8 replies on “Star Trek Discovery: “Magic to Make the Sanest Man Go Mad””

  1. I agree that Mudd seems to have been let off easy (of course, we know he wasn’t, and you could argue that they know Stella’s dad has the means and ability to keep him put). But saying he bears “scant resemblance” to TOS Mudd? I have to disagree. They got his mannerisms down pretty well. He even looks a lot like TOS Mudd. Minus 10 years and about 50 years of acting style.

    My low point is I kind of hate timeloop stories. But… it actually worked.

    • Looks a little like him. Has many of his mannerisms.

      But the TOS guy was a petty con-man, not a homicidal master-criminal who would sell out his entire species and all their allies to the Klingons.

      • Interesting philosophical question there: was Mudd *actually* homicidal? In the initial iterations of the time loop he was undeniably killing people, but that was in the knowledge that time was going to be reset and it ultimately “wouldn’t matter” because they wouldn’t know about it on the next pass. That doesn’t excuse the sadism of putting many members of the crew through some quite painful deaths, and many times over such as in the case of Lorca, but being sadistic isn’t the same as being homicidal. I suppose a legal analogy would be if Mudd were to borrow something and return it without the owner being any the wiser, could he be found guilty of theft?

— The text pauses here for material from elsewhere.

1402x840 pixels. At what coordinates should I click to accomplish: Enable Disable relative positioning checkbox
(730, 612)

        By the final run-through, he’s actively avoiding everyone on the way to the bridge and potentially didn’t kill anyone at all. The fake offer to enslave the crew actually came from the crew, not Mudd, so he’s technically not guilty of that either. It’s quite possible that he was having a lot of sadistic fun in the initial phase, some of it arguably justified in the case of Lorca who had abandoned him on the Klingon ship, but fully intended to complete the final run without fatalities (except maybe Lorca because of the revenge thing) and escape on the ship he had hidden in the Gormagander.

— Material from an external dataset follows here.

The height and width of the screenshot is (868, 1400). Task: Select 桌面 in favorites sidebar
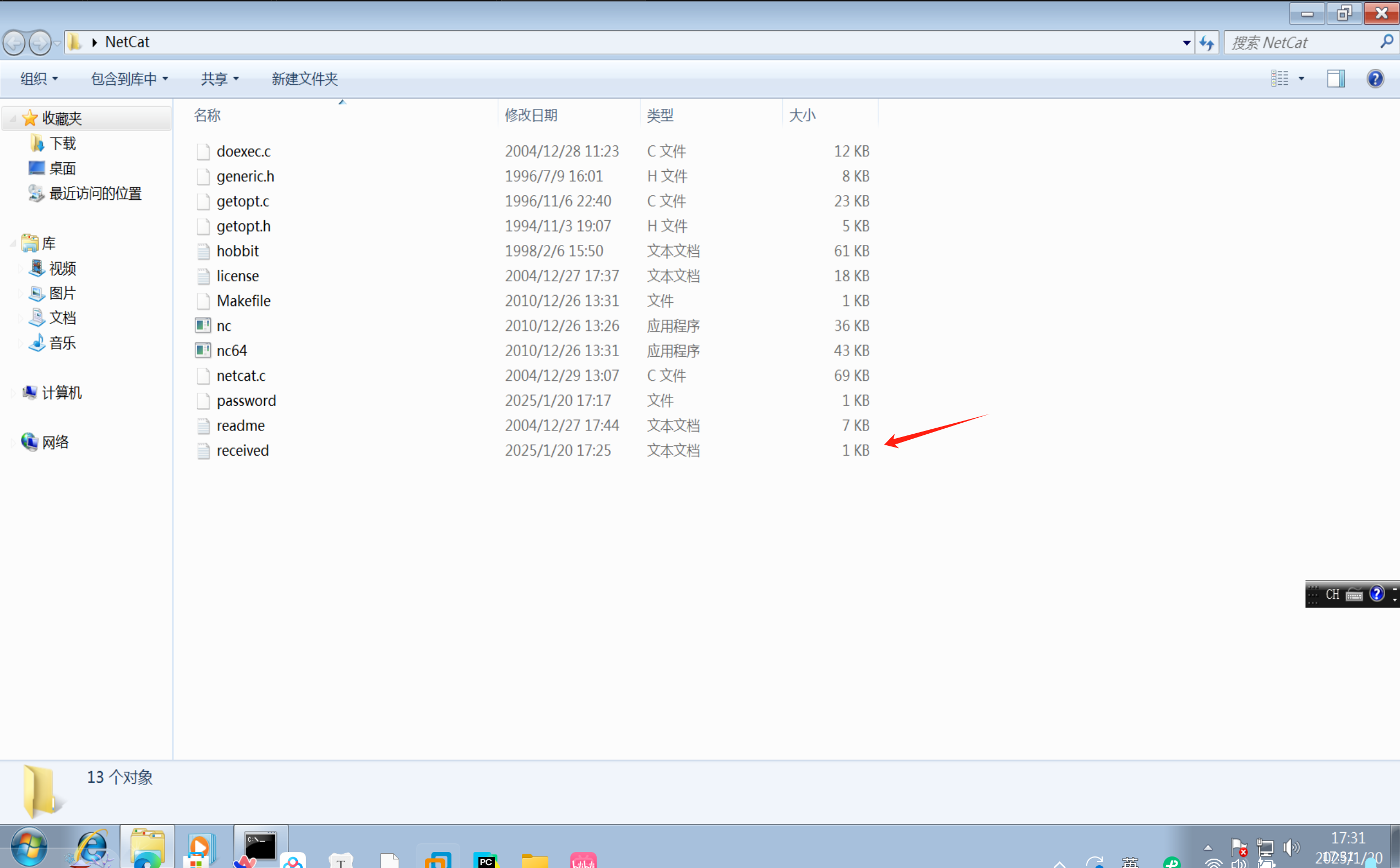(x=62, y=168)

        Perhaps the writers didn’t change Mudd all that much after all?

        Still somewhat disappointed that they’ve resorted to the Groundhog Day trope already, but it was handled quite well, accomplished a lot of character development, tied the loose end of Mudd’s incarceration, *and* set up his appearance in ToS. Judging by the previews for the next episode it also gave the viewers a light-hearted and perhaps necessary pause before heading into the conclusion of the first “chapter” as well, so no major complaints here.

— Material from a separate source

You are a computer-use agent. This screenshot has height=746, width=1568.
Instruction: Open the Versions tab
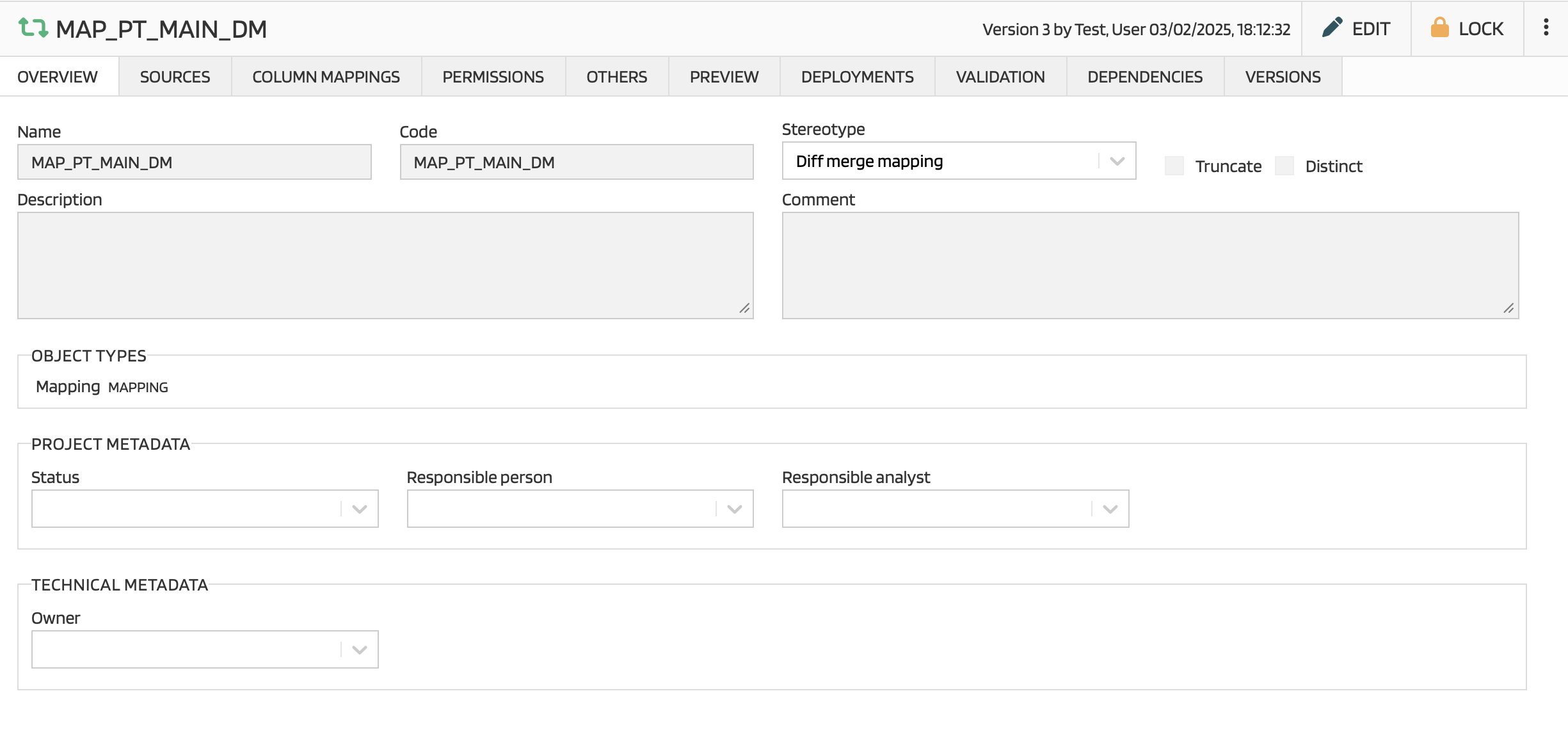[x=1283, y=77]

        • Maybe. I just see it as too much of a departure, and return to my old stance, why not just reboot the show? Discovery is fine as some version of Trek, but I’m not feeling it as a prequel.

          • I’m still getting that “doesn’t feel like a prequel” vibe too, no matter now much I try and ignore it – it still feels like it belongs either at some point after TNG with a new, non-Klingon, foe – or in yet another alternative/reboot timeline. I’m sure when they wrote (or re-wrote?) the scripts they were aiming to put it into its stated place in the timeline through all the nods to the ToS era, but now that they seem to have toned down Saru and Tilly that aspect has become the most irritating part of the show for me. Almost every time they bring up something connected with ToS it yanks me out of my immersion because I think subconciously I see all that as history, rather than current or imminent events.

  2. I have to give the timeloop gimmick points for having a plausible (in context) reason for someone to remember the loop. And for resisting the temptation to have others remember the loop after a few loops. Also, points for not using the rememberer as the point of view for the story.

    Anyone else notice the “quantum” variance in the timing and other actions from loop to loop, even before there should have been time for a butterfly to have affected anything?

  3. I was happy to see that the loop was done in a new way, in that it wasn’t our main characters who were remembering, it was the antagonist.

    The episode was fun, and I enjoyed it. I do think this Mudd is very different than the Mudd we saw before, as different as comparing Cesar Romero’s Joker to Heath Ledger’s.